December 1, 2011 / 11:04 AM / 7 years ago

France, Spain debt auctions bring relief

MADRID (Reuters) - Debt auctions in France and Spain gave some respite to battered euro zone bond markets on Thursday, attracting solid demand and at lower yields than previously feared, a day after central banks took concerted action on banking liquidity.

Madrid’s cost of borrowing - ranging from around 5.19 to 5.54 percent on the 4—, 5- and 6-year paper - was the highest at a government sale since before the launch of the euro, but far below yields around 7 percent widely held as unaffordable.

That reflects improvement in markets over the past week which has seen Spanish rates come down around 60 basis points to a full percentage point below Italy’s and France moves out of the immediate line of fire in the debt crisis.

France saw good demand at the sale of 4.35 billion euros of long-term bonds, with yields falling on both 10- and 15-year issues compared with previous auctions. The 10 year yield stood at 3.18 percent and the premium investors charge for holding its bonds over German bonds fell to 93 basis points, its lowest in a month in response.

“The backdrop in general has improved since yesterday’s (coordinated central bank move),” said Nick Stamenkovic, bond strategist with RIA Capital Markets.

“Demand is stronger than a month ago, although yields are fairly elevated. It is mildly encouraging.”

It is only two weeks since Spain auctioned 10-year debt days before a general election that swept a new centre-right government to power, and saw yields hit euro-era highs of 6.975 percent.

A spike in yields earlier this month for France, due to worries over its banks and triple-A credit rating, also turned the focus onto one of the EU’s two biggest economies and signaled a new stage in the crisis.
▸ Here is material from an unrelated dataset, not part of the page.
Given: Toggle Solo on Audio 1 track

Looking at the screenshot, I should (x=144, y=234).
After moves by central banks to ease banking stresses on Wednesday [ID:nL5E7MU118], many hope for progress in what EU Commissioner Olli Rehn has said were critical days before a European leaders summit on December 9.
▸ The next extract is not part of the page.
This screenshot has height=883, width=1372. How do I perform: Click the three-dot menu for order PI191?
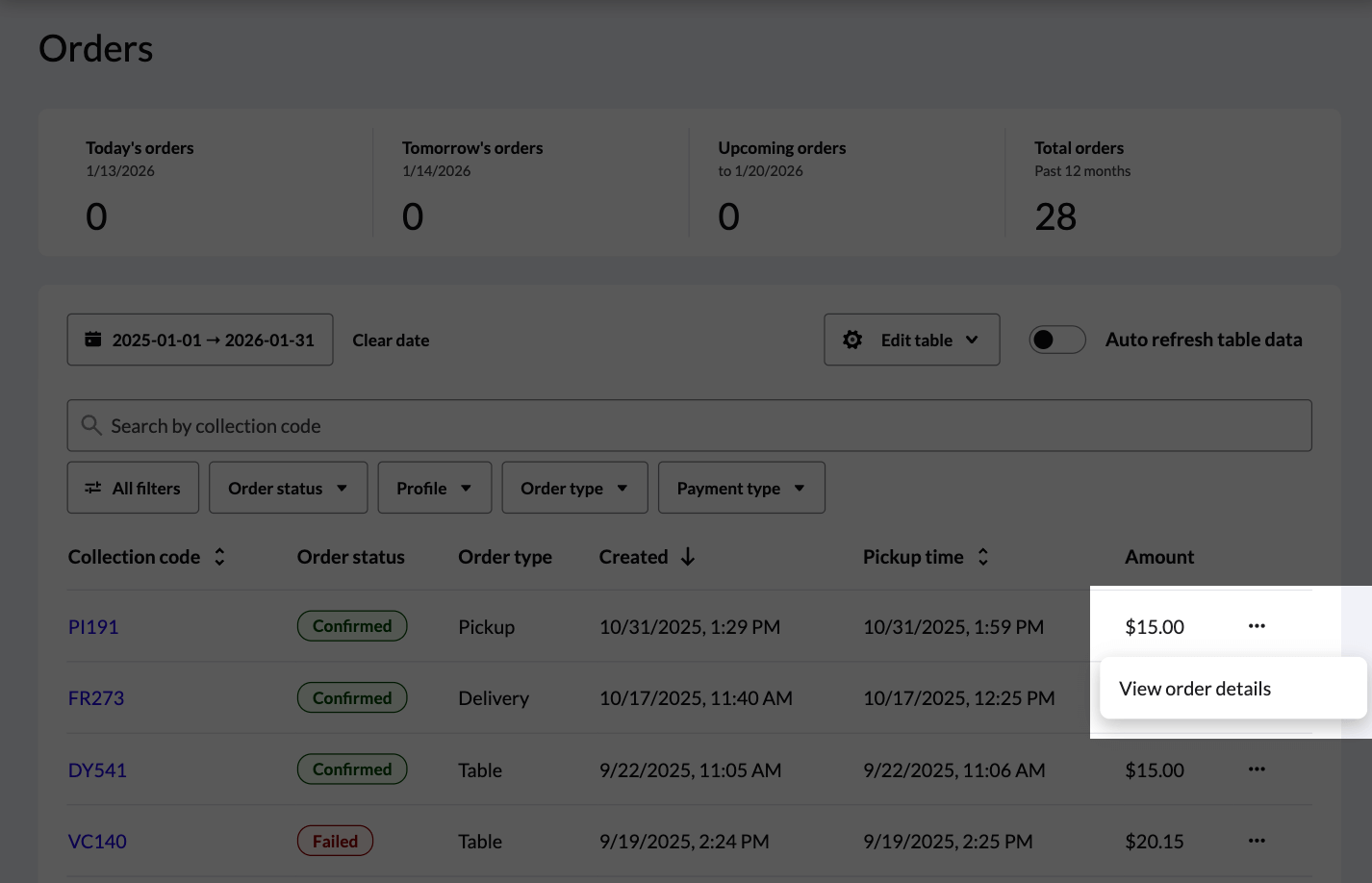pos(1257,626)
But while yields on Spanish bonds have fallen this week, they will probably not come down more substantially until clear decisions are announced to tackle the crisis.

Most market players say that still adds up to the European Central Bank stepping in to backstop struggling governments - something it and Germany continue to resist strongly.
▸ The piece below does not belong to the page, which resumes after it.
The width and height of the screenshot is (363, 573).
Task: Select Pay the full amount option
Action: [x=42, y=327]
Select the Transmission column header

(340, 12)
“Unless there’s a sign central banks are coordinating and are prepared to do more fundamentally, is there really much to get excited about? Probably not, unless it’s backed by something else,” said Marchel Alexandrovich, economist at Jefferies.


Spain’s Treasury has raised more than 90 percent of the funding it needs for this year and one commercial bank estimate saw its issuance needs next year falling to around 172 billion euros from 182 billion euros this year.

That figure could fall further should incoming Prime Minister Mariano Rajoy, set to be sworn in late December, take more austerity measures - as is expected. Borrowing costs, however, remain historically high.

At Thursday’s sale the Treasury sold 1.2 billion euros of a bond maturing in 2015, 1.15 billion euros of a 2016 bond, and 1.4 billion euros of a 2017 bond at Thursday’s sale.

The average yield on the 2015 bond was 5.187 percent, up from 3.639 percent when it was last sold on October 6. The yield on the 2016 bond was 5.276 percent and on the 2017 bond - 5.544 percent.

France’s debt management agency - which has already covered its medium- and long-term financing needs for 2011 - was also near the top of its projected range of 3.0 to 4.5 billion euros, and saw demand rise.

The average yield on the 10-year 3.25 percent OAT fell slightly to 3.18 percent versus 3.22 percent when last auctioned on November 3 and the yield on the 15-year 3.5 percent bond fell to 3.65 percent, compared with 3.77 percent. ($1 = 0.7429 euros)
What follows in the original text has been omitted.